Directory includes names and addresses, information on emigration, detention and deportation, and the place and time of deaths.

Yad Vashem 88 (photo credit: )
Yad Vashem 88
(photo credit: )
Yad Vashem will receive on Thursday an official list of the estimated 600,000 Jews who lived in Germany under Nazi rule. Four years in the making, the "Directory of Jewish Residents in Germany 1933-1945" includes German Jews' names and addresses, information on emigration, detention and deportation, and even the place and time of their deaths. The directory was produced by the official German Federal Archives by collating 2.5 million records from more than a thousand sources. Half the Jewish community in Germany had fled the country by 1939, but were overtaken by Nazi armies invading the European countries to which they had fled. Only 20,000 Jews lived in Germany by the war's end, many of them refugees in displaced persons camps.

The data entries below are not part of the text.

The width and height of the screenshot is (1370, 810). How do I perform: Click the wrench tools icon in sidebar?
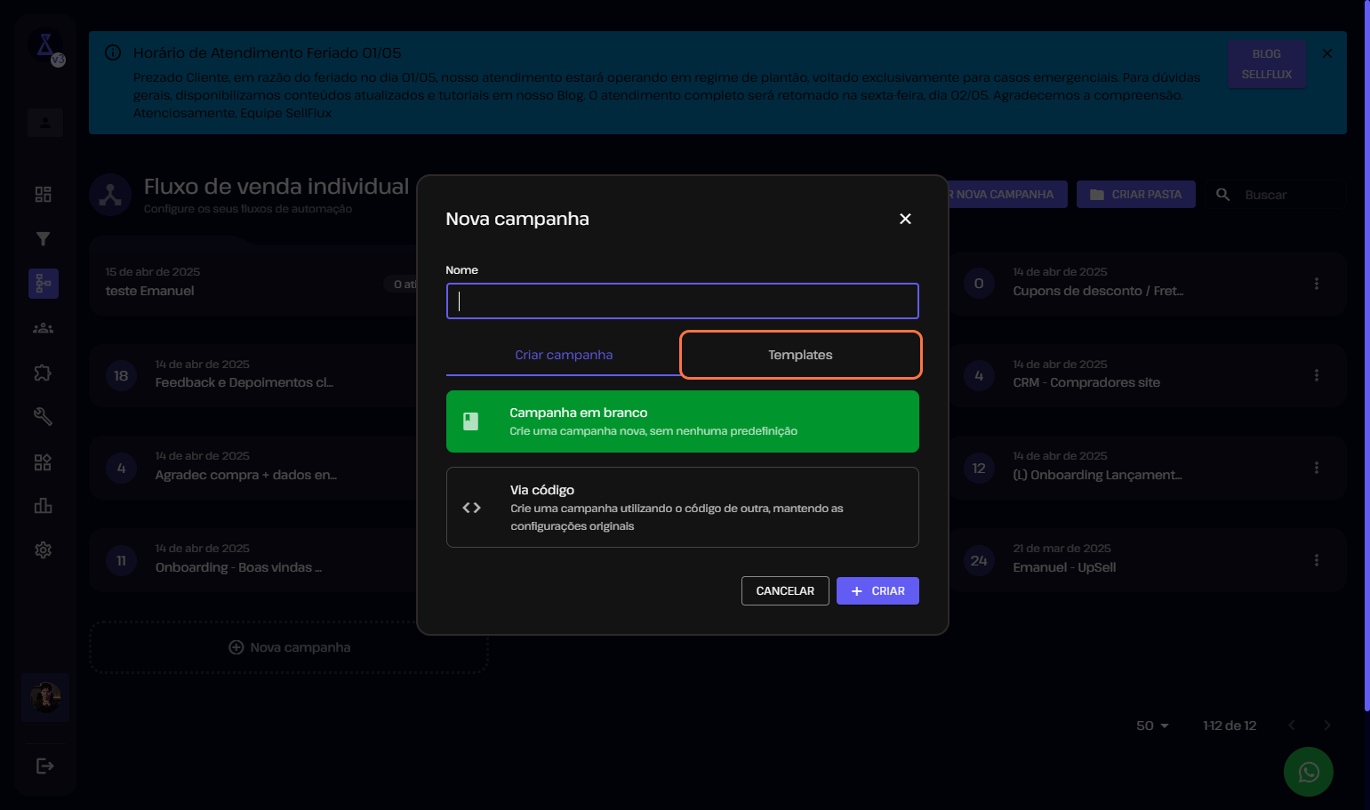pos(43,416)
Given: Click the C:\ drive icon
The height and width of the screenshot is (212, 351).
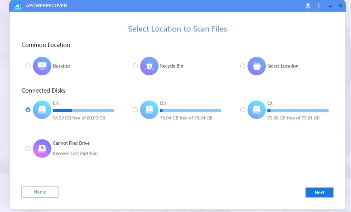Looking at the screenshot, I should (42, 110).
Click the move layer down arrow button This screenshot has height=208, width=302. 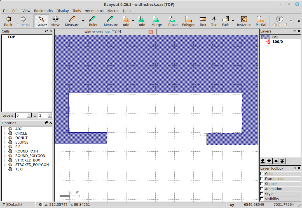pos(269,161)
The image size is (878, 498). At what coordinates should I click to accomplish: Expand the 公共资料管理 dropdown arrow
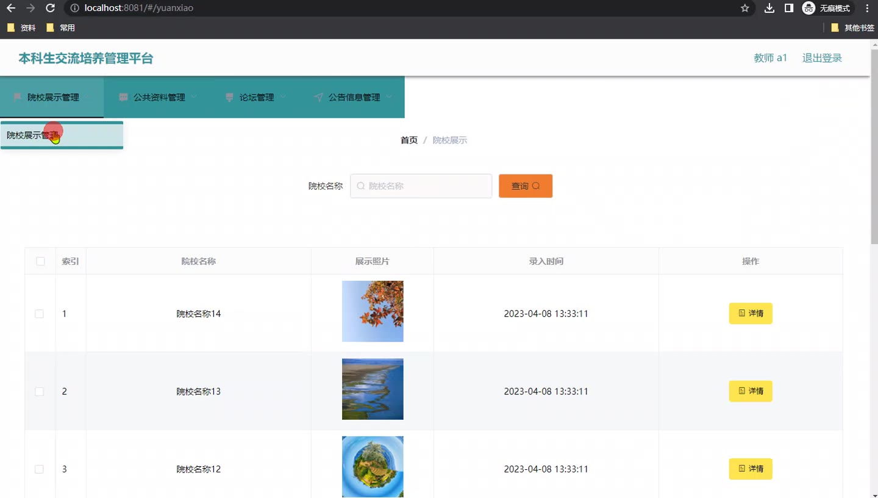(194, 96)
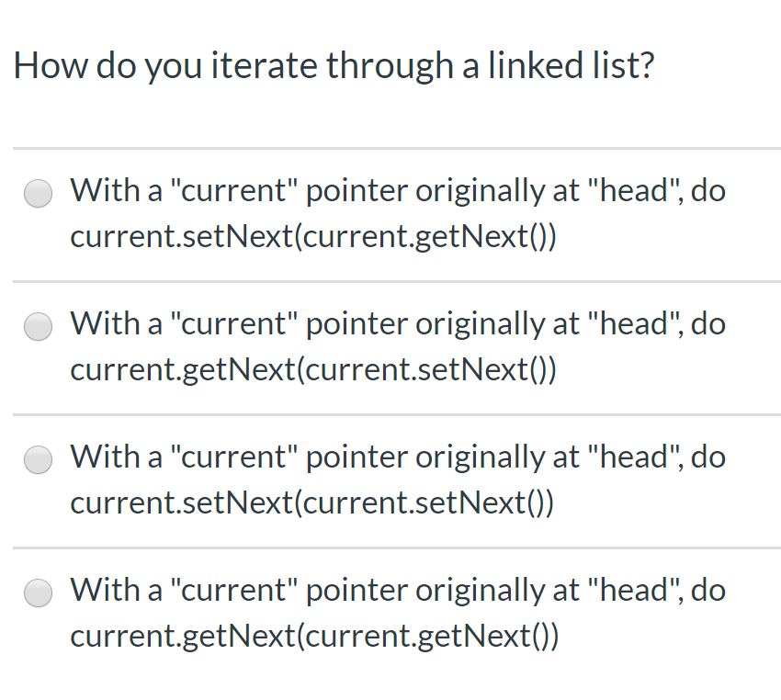This screenshot has height=700, width=781.
Task: Select the setNext(current.getNext()) answer radio button
Action: tap(39, 194)
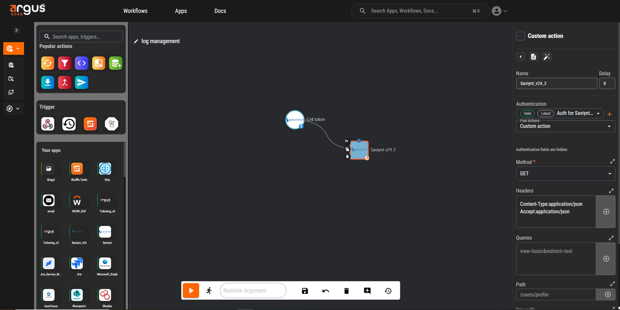Open the workflow run history icon
This screenshot has width=620, height=310.
click(388, 291)
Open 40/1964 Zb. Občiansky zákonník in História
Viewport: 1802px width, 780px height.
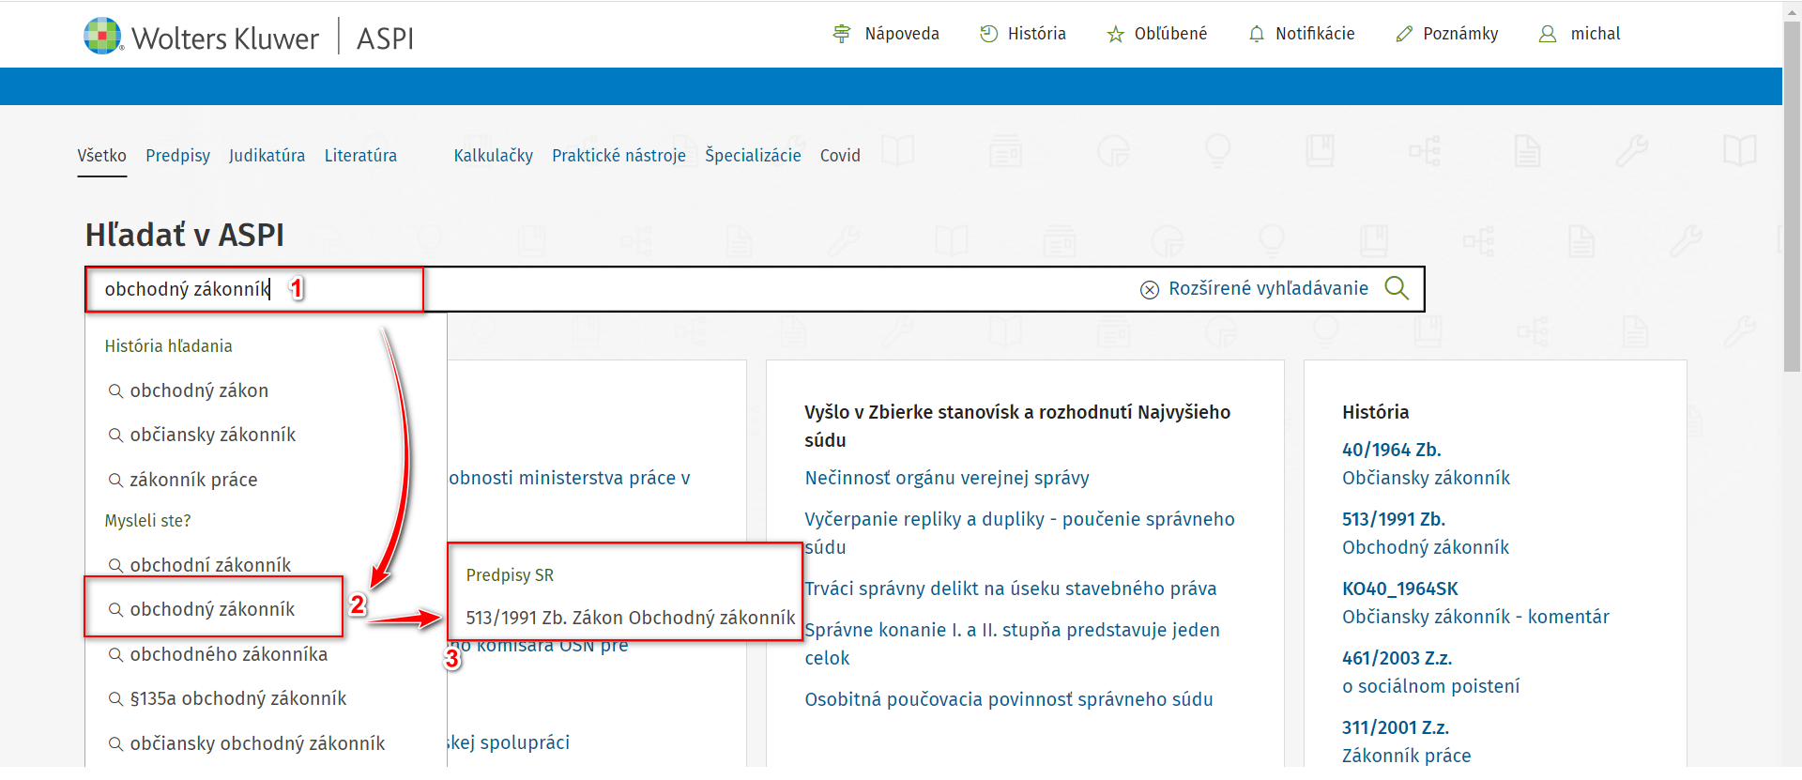pos(1425,464)
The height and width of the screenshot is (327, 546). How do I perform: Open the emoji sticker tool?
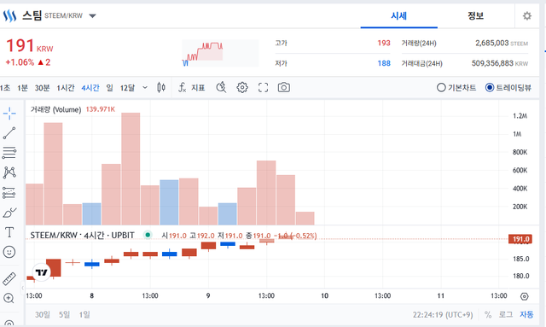point(9,252)

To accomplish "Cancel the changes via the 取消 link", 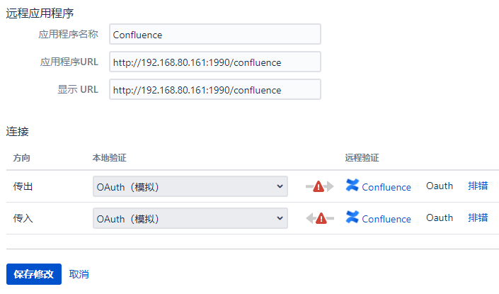I will click(79, 274).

The project was funded by the Remembrance, Responsibility and Future Foundation, established in 2000 by the German government and industry to compensate forced laborers from the Nazi era. German Culture Minister Bernd Neumann and foundation chairman Dr. Martin Salm will present the list to Yad Vashem director Avner Shalev in the Holocaust memorial's Hall of Names. "This list is more than just a list of names or a residents' directory," said Salm. "It is a memorial to those murdered and those forced into exile. The shame for the crimes committed by the Germans is mixed with grief for the loss that Germany inflicted upon itself. "The murderers wanted to eradicate the Jewish people and Jewish identity. They did not succeed. The Yad Vashem memorial site calls out to us: 'Look - we are alive,'" he said. The list has not been released to the public because of German privacy laws. It will also be given to the US Holocaust Memorial Museum, the International Tracing Service in Bad Arolsen, and the Claims Conference.